## Information given
#####

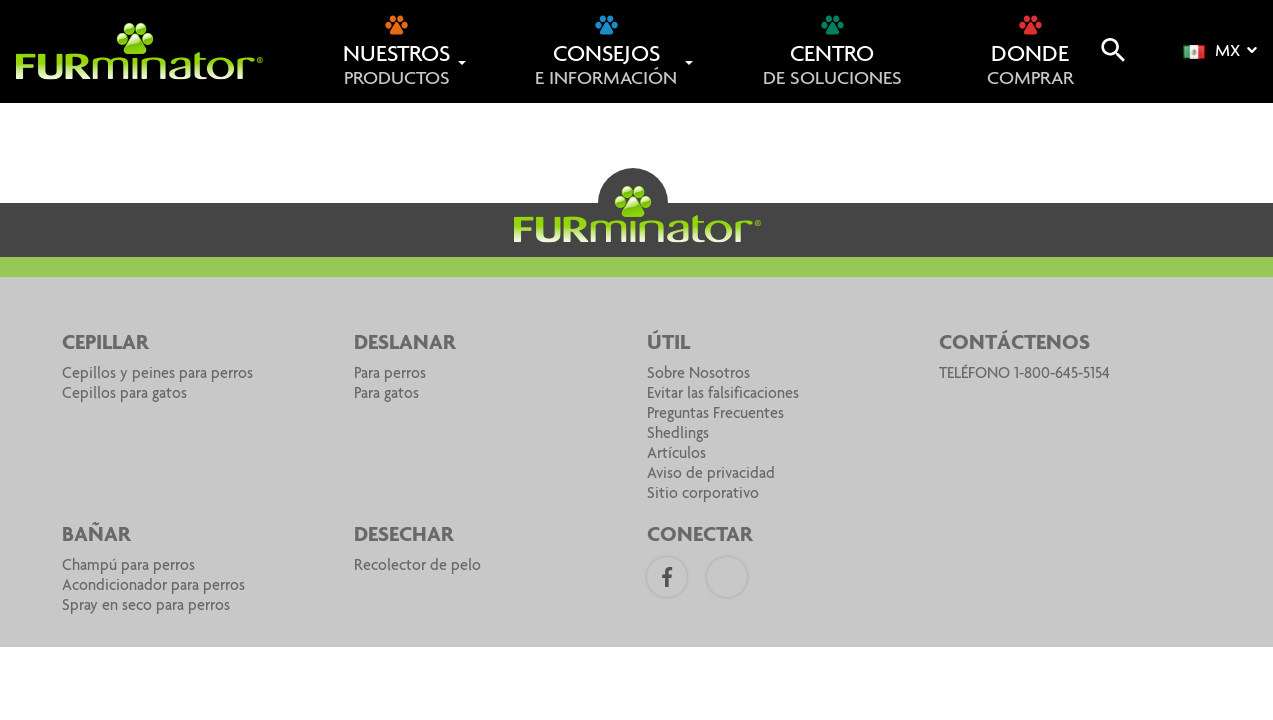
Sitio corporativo (703, 495)
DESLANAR (405, 344)
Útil (668, 344)
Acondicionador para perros (153, 587)
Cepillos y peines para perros (157, 375)
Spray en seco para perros (146, 607)
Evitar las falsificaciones (723, 395)
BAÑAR (96, 536)
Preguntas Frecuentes (715, 415)
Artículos (676, 455)
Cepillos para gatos (124, 395)
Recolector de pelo (417, 567)
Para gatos (386, 395)
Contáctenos (1014, 344)
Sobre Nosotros (698, 375)
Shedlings (678, 435)
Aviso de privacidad (711, 475)
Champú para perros (128, 567)
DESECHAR (404, 536)
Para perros (390, 375)
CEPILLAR (105, 344)
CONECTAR (700, 536)
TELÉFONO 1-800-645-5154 (1024, 375)
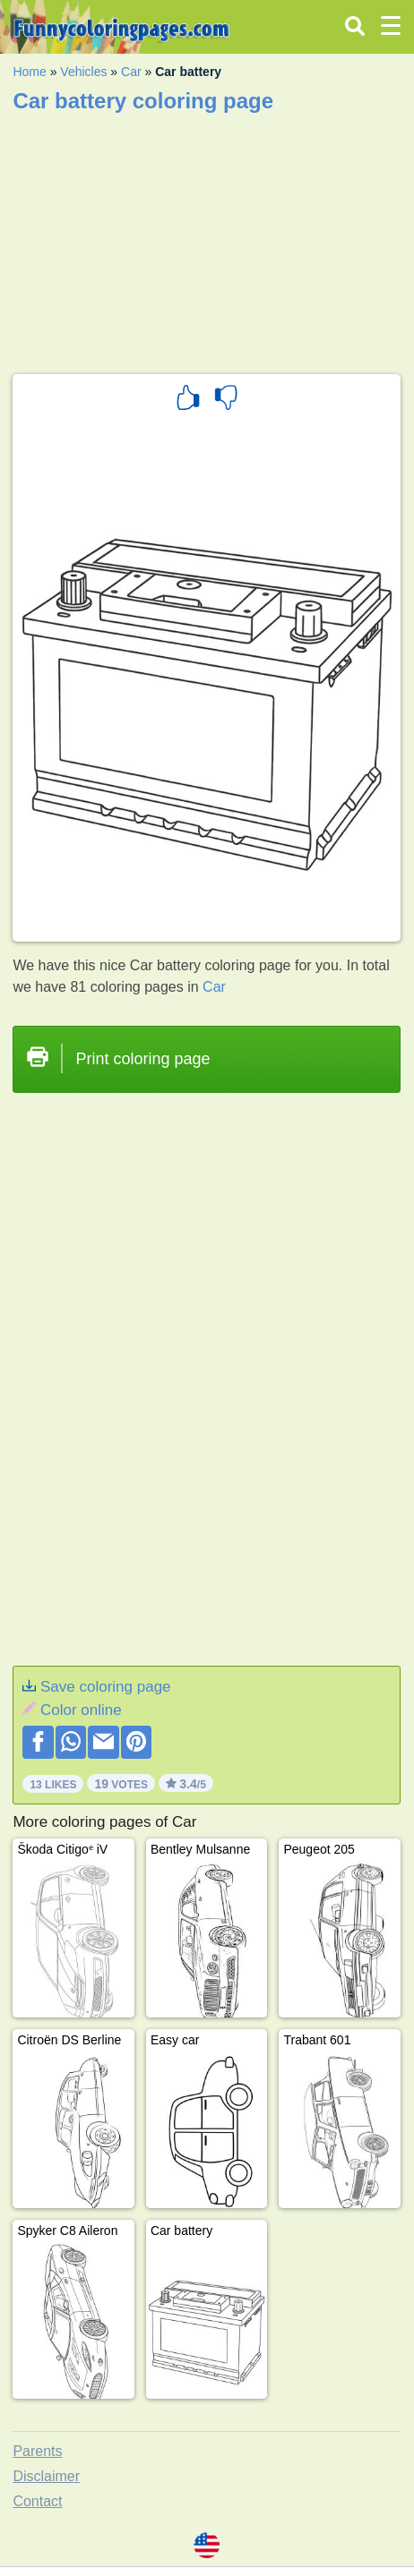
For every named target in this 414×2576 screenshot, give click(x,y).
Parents (37, 2451)
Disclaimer (46, 2476)
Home (29, 71)
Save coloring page (105, 1686)
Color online (81, 1710)
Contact (37, 2501)
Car (131, 71)
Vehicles (83, 71)
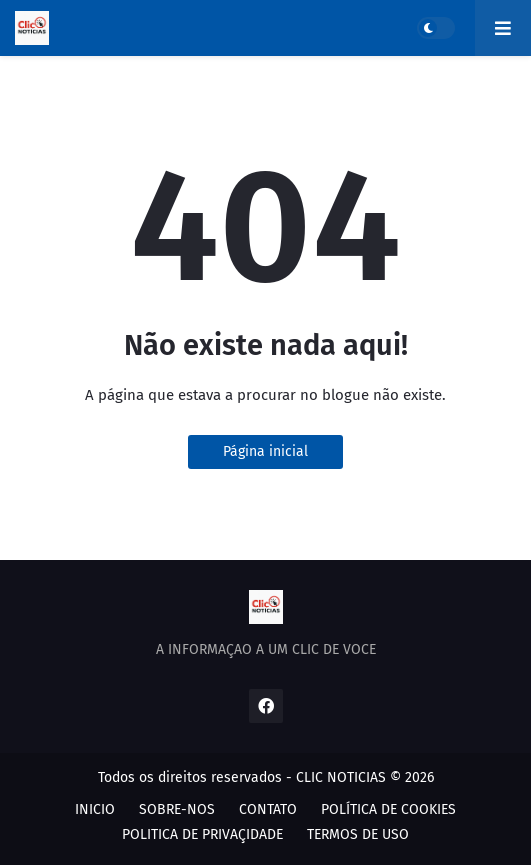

#####

## Goal
Rewrite the part of the material that opens with the line containing "Cepillos para gatos (124, 395)" and runs through the end, replacing "Aviso de privacidad" with "Política de privacidad" and keeping everything else the same. Leave the pictures out of your answer.

## In response
Cepillos para gatos (124, 395)
Recolector de pelo (417, 567)
Para gatos (386, 395)
Contáctenos (1014, 344)
Sobre Nosotros (698, 375)
Shedlings (678, 435)
Política de privacidad (711, 475)
Champú para perros (128, 567)
DESECHAR (404, 536)
Para perros (390, 375)
CEPILLAR (105, 344)
CONECTAR (700, 536)
TELÉFONO 1-800-645-5154 (1024, 375)
For every named target in this 414×2576 screenshot, give click(x,y).
Parents (37, 2451)
Disclaimer (46, 2476)
Home (29, 71)
Save coloring page (105, 1686)
Color online (81, 1710)
Contact (37, 2501)
Car (131, 71)
Vehicles (83, 71)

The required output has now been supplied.